Work to be completed
Swap each "abogados" for "lawyers" and write out everything from the line containing "PRESENTATION (461, 179)" down to the end of the data, leaving all else unchanged.

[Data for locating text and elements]
·····
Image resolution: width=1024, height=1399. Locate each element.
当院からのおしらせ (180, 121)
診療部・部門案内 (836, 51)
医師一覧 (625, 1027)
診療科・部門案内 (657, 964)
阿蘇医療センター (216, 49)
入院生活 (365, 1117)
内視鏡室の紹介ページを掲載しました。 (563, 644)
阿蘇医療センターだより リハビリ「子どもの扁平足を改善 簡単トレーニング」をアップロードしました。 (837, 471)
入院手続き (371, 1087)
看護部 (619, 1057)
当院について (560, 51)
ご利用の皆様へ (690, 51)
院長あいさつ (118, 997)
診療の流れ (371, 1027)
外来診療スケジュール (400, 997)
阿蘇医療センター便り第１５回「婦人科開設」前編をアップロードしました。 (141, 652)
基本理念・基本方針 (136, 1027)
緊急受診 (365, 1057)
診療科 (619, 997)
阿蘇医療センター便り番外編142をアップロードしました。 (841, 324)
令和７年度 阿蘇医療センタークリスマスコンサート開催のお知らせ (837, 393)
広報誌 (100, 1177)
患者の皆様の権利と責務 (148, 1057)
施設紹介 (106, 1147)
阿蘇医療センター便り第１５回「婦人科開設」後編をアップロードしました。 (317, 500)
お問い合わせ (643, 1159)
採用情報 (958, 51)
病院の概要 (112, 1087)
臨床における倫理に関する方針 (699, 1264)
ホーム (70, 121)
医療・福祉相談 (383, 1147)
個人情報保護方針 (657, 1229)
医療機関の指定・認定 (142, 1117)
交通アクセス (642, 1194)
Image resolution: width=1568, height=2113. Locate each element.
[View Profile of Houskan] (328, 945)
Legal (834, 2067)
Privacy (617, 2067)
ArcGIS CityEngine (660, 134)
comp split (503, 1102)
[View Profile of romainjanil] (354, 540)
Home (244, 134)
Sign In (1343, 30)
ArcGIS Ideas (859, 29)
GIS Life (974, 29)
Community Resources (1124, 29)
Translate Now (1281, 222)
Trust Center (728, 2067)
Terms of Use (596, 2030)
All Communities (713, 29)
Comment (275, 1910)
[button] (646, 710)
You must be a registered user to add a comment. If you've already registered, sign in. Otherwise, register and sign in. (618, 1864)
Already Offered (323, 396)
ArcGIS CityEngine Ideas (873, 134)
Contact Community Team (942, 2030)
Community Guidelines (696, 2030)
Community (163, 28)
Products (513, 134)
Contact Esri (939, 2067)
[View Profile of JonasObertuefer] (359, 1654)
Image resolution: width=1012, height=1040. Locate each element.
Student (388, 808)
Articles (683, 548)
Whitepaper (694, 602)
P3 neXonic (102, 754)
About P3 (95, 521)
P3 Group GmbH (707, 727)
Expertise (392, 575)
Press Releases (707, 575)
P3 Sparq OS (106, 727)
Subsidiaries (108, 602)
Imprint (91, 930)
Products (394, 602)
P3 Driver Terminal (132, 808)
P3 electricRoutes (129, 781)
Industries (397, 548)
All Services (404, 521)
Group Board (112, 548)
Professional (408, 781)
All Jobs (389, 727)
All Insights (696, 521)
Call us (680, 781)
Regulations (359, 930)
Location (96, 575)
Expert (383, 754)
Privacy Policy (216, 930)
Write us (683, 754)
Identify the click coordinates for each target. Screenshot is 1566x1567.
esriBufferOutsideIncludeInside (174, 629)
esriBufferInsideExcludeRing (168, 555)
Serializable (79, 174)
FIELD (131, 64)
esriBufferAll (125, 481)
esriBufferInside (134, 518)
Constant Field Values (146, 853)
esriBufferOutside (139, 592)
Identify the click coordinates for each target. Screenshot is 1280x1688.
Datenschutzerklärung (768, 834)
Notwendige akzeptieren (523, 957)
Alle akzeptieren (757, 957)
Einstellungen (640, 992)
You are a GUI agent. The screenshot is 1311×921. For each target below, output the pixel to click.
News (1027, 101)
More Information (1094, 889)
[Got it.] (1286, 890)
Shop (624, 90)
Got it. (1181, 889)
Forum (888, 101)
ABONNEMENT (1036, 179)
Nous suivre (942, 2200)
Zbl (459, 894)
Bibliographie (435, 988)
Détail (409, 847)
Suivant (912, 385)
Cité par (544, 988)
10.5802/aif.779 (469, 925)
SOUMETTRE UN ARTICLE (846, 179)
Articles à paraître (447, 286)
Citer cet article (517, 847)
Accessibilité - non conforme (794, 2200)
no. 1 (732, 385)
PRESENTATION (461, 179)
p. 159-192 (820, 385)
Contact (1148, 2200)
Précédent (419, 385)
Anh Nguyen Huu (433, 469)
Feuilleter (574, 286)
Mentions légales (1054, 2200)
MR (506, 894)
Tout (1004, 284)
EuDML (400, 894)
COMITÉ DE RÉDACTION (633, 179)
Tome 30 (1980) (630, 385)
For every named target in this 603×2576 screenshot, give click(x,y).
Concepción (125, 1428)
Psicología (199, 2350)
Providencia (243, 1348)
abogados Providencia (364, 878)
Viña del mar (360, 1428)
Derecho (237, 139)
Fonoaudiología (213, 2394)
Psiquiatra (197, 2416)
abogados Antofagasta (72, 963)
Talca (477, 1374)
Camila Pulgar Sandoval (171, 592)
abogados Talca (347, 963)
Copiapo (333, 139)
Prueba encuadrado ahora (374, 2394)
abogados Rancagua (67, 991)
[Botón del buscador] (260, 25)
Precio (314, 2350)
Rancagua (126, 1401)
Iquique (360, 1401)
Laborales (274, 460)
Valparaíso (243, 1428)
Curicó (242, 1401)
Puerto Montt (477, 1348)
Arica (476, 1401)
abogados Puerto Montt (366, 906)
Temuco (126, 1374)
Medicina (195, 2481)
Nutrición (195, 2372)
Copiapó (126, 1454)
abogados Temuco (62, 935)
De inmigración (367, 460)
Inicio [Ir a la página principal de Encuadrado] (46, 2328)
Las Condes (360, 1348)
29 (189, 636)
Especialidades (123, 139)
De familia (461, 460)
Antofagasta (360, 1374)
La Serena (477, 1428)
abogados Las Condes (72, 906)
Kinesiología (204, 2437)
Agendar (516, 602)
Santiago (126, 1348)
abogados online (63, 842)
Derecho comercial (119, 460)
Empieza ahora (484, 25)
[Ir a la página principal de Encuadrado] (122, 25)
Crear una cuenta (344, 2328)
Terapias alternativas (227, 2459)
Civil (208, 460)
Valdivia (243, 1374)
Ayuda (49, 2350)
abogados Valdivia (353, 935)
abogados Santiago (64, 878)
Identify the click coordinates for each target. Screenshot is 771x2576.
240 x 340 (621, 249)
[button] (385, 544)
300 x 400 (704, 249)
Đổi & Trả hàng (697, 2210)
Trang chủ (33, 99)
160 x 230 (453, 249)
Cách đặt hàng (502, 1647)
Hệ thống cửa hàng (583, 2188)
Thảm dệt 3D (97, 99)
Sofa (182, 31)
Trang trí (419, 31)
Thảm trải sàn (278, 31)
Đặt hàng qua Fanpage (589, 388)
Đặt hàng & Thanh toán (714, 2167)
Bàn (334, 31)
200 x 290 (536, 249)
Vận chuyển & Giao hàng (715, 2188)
·····
The solution
PRESENTATION (461, 179)
p. 159-192 (820, 385)
Contact (1148, 2200)
Précédent (419, 385)
Anh Nguyen Huu (433, 469)
Feuilleter (574, 286)
Mentions légales (1054, 2200)
MR (506, 894)
Tout (1004, 284)
EuDML (400, 894)
COMITÉ DE RÉDACTION (633, 179)
Tome 30 (1980) (630, 385)
For every named target in this 603×2576 screenshot, give click(x,y).
Concepción (125, 1428)
Psicología (199, 2350)
Providencia (243, 1348)
lawyers Providencia (364, 878)
Viña del mar (360, 1428)
Derecho (237, 139)
Fonoaudiología (213, 2394)
Psiquiatra (197, 2416)
lawyers Antofagasta (72, 963)
Talca (477, 1374)
Camila Pulgar Sandoval (171, 592)
lawyers Talca (347, 963)
Copiapo (333, 139)
Prueba encuadrado ahora (374, 2394)
lawyers Rancagua (67, 991)
[Botón del buscador] (260, 25)
Precio (314, 2350)
Rancagua (126, 1401)
Iquique (360, 1401)
Laborales (274, 460)
Valparaíso (243, 1428)
Curicó (242, 1401)
Puerto Montt (477, 1348)
Arica (476, 1401)
lawyers Puerto Montt (366, 906)
Temuco (126, 1374)
Medicina (195, 2481)
Nutrición (195, 2372)
Copiapó (126, 1454)
lawyers Temuco (62, 935)
De inmigración (367, 460)
Inicio [Ir a la página principal de Encuadrado] (46, 2328)
Las Condes (360, 1348)
29 (189, 636)
Especialidades (123, 139)
De familia (461, 460)
Antofagasta (360, 1374)
La Serena (477, 1428)
lawyers Las Condes (72, 906)
Kinesiología (204, 2437)
Agendar (516, 602)
Santiago (126, 1348)
lawyers online (63, 842)
Derecho comercial (119, 460)
Empieza ahora (484, 25)
[Ir a la página principal de Encuadrado] (122, 25)
Crear una cuenta (344, 2328)
Terapias alternativas (227, 2459)
Civil (208, 460)
Valdivia (243, 1374)
Ayuda (49, 2350)
lawyers Valdivia (353, 935)
lawyers Santiago (64, 878)
Identify the click coordinates for each target. Screenshot is 771x2576.
240 x 340 (621, 249)
[button] (385, 544)
300 x 400 (704, 249)
Đổi & Trả hàng (697, 2210)
Trang chủ (33, 99)
160 x 230 (453, 249)
Cách đặt hàng (502, 1647)
Hệ thống cửa hàng (583, 2188)
Thảm dệt 3D (97, 99)
Sofa (182, 31)
Trang trí (419, 31)
Thảm trải sàn (278, 31)
Đặt hàng qua Fanpage (589, 388)
Đặt hàng & Thanh toán (714, 2167)
Bàn (334, 31)
200 x 290 (536, 249)
Vận chuyển & Giao hàng (715, 2188)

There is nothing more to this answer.